Seketika, kedua kelopak mata pria paruh baya yang sejak tadi terbaring pun terbuka lebar, membuat sang istri tercinta terkejut bukan main.
"Astaga, Papa bikin Mama kaget aja, deh!" Omel Mama Santi seraya mengurut dada.
"Hehe... maaf Ma, anak-anak sudah pada pergi, ya?" Tanya Pak Heru seraya mendudukkan diri di atas tempat tidur pasiennya.
"Pa, Papa jangan terlalu banyak gerak dulu, Dokter bilang, Papa harus banyak istirahat!" Cegah Mama Santi.
"Mama tenang aja, Papa baik-baik aja, ko! sini duduk dekat Papa!" Seru Pak Heru seraya menepuk tempat kosong di sampingnya.
"Ko, Papa kaya orang yang engga sakit, sih? apa jangan-jangan..." Tebak Mama Santi seraya menyipitkan kedua matanya ke arah sang suami.
"Papa sengaja bersandiwara Ma, Mama juga percaya ya kalau Papa beneran sakit?" Pak Heru nampak terkekeh melihat ekspresi sang istri yang ternyata ikut terbuai oleh tipu muslihatnya.
"Haist! sebenarnya Mama juga kurang yakin tadi, Pa! soalnya pas Mama ke bagian Admin, Mama cuma di suruh bayar biaya kamarnya aja, ternyata begini ceritanya ya?" Tutur Mama Santi.

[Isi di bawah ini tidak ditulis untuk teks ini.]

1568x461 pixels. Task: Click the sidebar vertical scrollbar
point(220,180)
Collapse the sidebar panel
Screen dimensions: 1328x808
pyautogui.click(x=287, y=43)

"He... iya Ma, Papa cuma berusaha membujuk Lulu untuk yang terakhir kalinya, Ma!" Kekeh Pak Heru.
"Hm... tapi Pa, apa Papa yakin dengan cucunya Pak Satrio itu? meski anak itu adalah pengusaha yang sukses dan berperilaku baik, tapi apa dia juga mau menerima perjodohannya? jangan-jangan dia juga sama seperti Lulu, menolak perjodohan kita?" Ucap Mama Santi sedikit ragu.
"Papa yakin, Pak Satrio pasti bisa membujuk cucunya itu, Mama kan tau sendiri seperti apa watak cucunya Pak Satrio itu saat bertemu kita kemarin, dia benar-benar terlihat tenang dan menerima segala keputusan Kakeknya!" Tutur Pak Heru.
"Iya sih, Pa! tapi kenapa Mama masih ragu ya? apa karena Lulu masih menentang perjodohan ini ya?" Gumam Mama Santi seraya bersandar di dada bidang suaminya.
"Mama tenang saja, Papa yakin, kali ini dia pasti akan menerima perjodohan kita!" Ucap Pak Heru seraya mengecup pucuk kepala istrinya.
.
.
.
.
.
Semoga suka dengan ceritanya ya, dan jangan lupa jadikan favorit, beri rate, vote, like dan juga giftnya ya guys. See you next bab... 😘
"Tapi bagaimana caranya, Pa?" Tanya Bu Santi seraya mendongakkan wajahnya ke arah wajah sang suami.
"Papa akan pura-pura sekarat, Ma! dengan begitu, Lulu pasti tidak akan menolak permintaan terakhir Papa!" Ucap Pak Heru yakin.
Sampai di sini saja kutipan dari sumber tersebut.